Aan de orde zijn de stemmingen in verband met het voorstel van rijkswet Wijziging van de Rijkswet op het Nederlanderschap (23029, R1461).

(Zie vergadering van 22 februari 1995.)

De voorzitter:

Ik geef gelegenheid tot het afleggen van stemverklaringen vooraf.

De heer Dittrich (D66):

Mijnheer de voorzitter! De fractie van D66 zal voor dit wetsvoorstel stemmen, omdat daarmee dubbele nationaliteit mogelijk wordt gemaakt en wettelijk wordt geregeld. Even belangrijk voor mijn fractie is echter dat het ook Nederlanders die in het buitenland wonen, gemakkelijker wordt gemaakt om hun Nederlanderschap te behouden.

De heer Korthals (VVD):

Mijnheer de voorzitter! Dit wetsvoorstel heeft een beperkte opzet. Het betreft het doorhalen van de afstandseis, de wijziging van de regels betreffende het verlies van het Nederlanderschap en van de verkrijgingsregels bij erkenning en de invoering van het vereiste van toelating in de regels van optie en naturalisatie.

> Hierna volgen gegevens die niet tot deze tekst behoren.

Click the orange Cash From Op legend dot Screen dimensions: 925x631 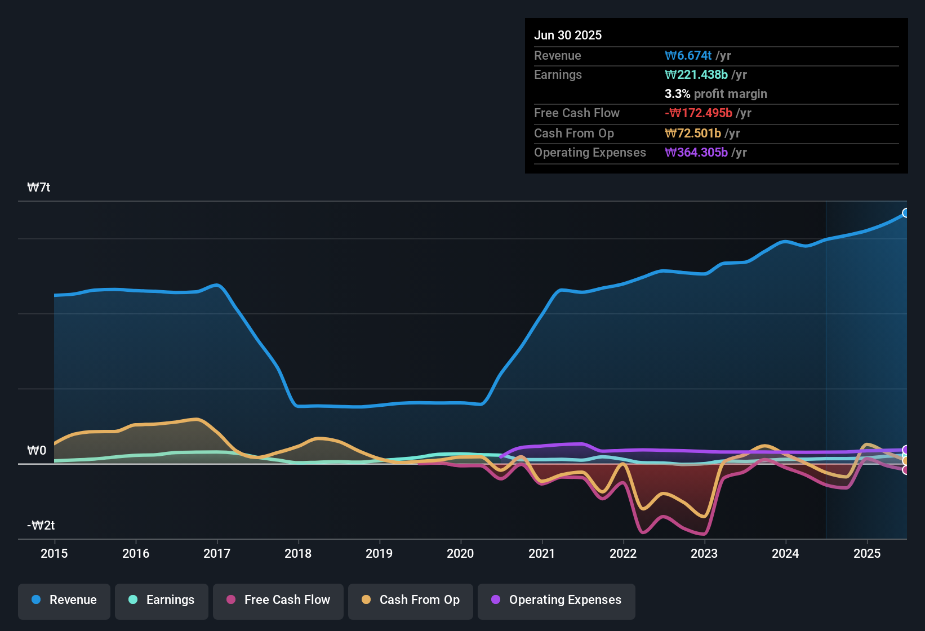(366, 600)

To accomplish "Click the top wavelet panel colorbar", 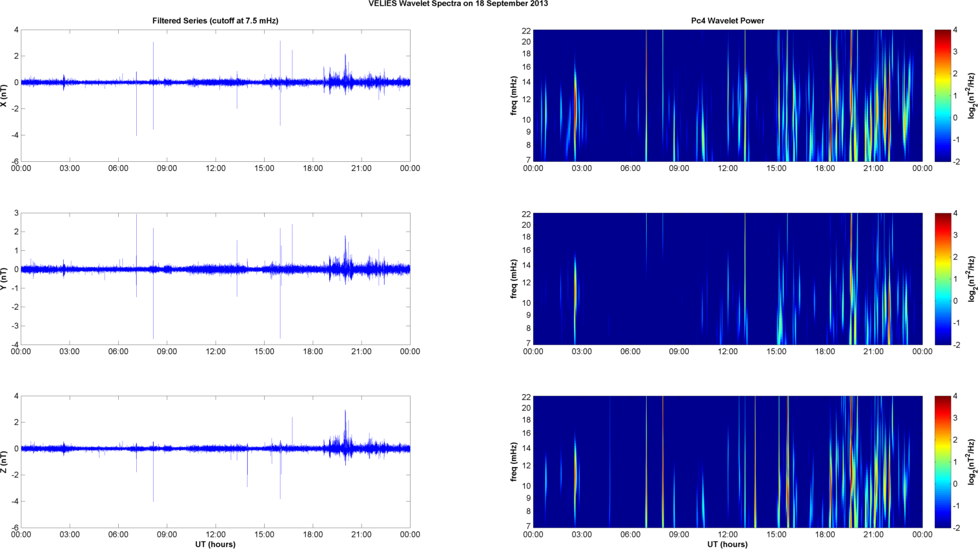I will [x=942, y=95].
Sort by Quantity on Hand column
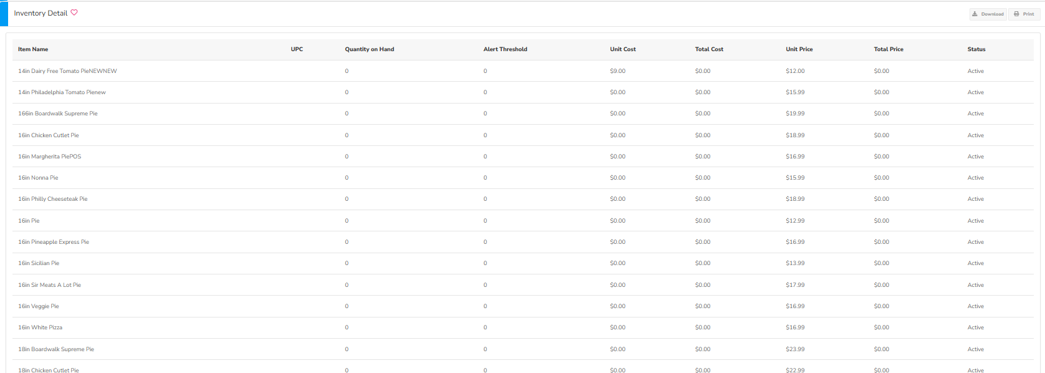 (x=369, y=49)
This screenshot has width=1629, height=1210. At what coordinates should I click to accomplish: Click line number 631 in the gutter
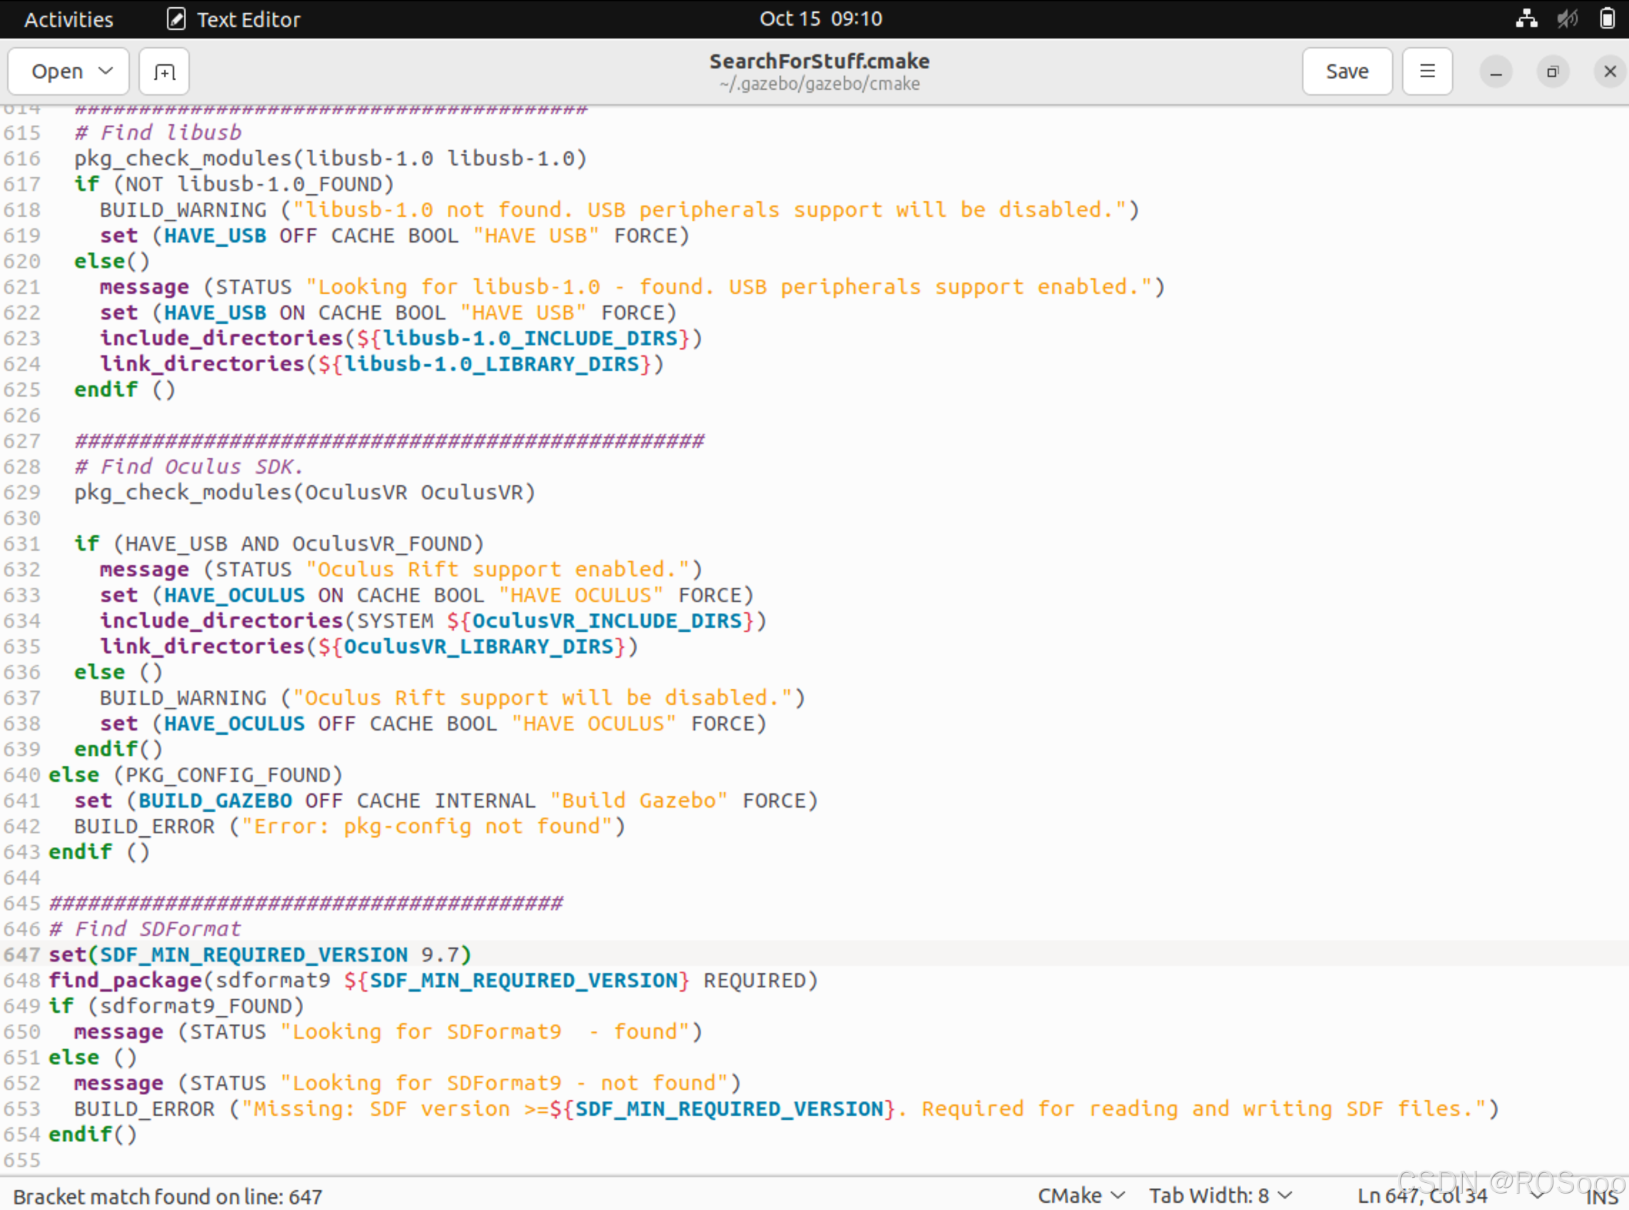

Het feit dat de aanvaarding van dit wetsvoorstel het mogelijk maakt dat er een dubbele nationaliteit komt, weegt voor de fractie van de VVD zó zwaar dat zij tegen het wetsvoorstel zal stemmen ondanks het feit dat zij voor de andere zaken is.

De heer Janmaat (CD):

Mijnheer de voorzitter! Ook de fractie van de CD heeft grote bezwaren tegen het verlenen van dubbele nationaliteit en zij zal daarom tegen dit wetsvoorstel stemmen.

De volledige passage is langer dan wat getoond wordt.